● **The task**
The first line of the entries below, the line containing "Gastronomia & Turismo (35, 27)", and every line between them should be repeated exactly, and nothing else.

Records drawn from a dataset
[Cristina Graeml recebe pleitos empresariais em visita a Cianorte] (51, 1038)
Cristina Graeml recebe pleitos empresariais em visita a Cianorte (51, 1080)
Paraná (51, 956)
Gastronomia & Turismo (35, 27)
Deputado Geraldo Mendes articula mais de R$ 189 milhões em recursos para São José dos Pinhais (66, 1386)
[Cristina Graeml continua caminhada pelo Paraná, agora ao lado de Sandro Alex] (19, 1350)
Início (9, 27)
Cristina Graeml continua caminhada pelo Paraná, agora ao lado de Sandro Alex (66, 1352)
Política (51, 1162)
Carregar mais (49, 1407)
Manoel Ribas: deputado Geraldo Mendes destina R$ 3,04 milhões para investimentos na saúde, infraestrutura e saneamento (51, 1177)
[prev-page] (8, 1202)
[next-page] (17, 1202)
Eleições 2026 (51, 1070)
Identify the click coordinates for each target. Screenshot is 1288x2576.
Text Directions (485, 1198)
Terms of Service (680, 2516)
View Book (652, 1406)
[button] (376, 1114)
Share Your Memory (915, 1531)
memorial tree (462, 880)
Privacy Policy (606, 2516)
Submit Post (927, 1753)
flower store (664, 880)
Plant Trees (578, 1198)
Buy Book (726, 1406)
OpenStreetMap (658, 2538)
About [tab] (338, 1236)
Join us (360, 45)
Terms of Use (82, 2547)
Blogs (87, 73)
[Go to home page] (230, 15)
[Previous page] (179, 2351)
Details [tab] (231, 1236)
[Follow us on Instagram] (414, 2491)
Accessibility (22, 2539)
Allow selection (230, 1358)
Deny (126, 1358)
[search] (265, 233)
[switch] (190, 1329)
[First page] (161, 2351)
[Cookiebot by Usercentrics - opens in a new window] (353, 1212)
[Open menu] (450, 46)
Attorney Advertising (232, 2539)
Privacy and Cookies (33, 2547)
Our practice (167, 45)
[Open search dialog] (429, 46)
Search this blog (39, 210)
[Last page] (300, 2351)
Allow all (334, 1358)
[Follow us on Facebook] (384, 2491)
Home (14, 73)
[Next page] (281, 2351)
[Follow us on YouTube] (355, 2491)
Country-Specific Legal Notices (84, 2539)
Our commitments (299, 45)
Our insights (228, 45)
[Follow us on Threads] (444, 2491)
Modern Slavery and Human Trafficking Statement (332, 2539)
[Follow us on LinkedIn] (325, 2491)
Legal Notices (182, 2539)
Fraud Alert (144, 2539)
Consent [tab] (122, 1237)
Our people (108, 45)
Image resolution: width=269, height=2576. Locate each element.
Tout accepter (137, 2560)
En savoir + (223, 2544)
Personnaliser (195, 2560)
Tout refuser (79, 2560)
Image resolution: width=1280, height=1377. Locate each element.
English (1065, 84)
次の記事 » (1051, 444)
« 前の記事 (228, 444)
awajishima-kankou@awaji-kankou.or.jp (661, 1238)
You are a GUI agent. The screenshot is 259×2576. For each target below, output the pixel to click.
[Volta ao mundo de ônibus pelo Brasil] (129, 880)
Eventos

● **Solution**
[Cristina Graeml recebe pleitos empresariais em visita a Cianorte] (51, 1038)
Cristina Graeml recebe pleitos empresariais em visita a Cianorte (51, 1080)
Paraná (51, 956)
Gastronomia & Turismo (35, 27)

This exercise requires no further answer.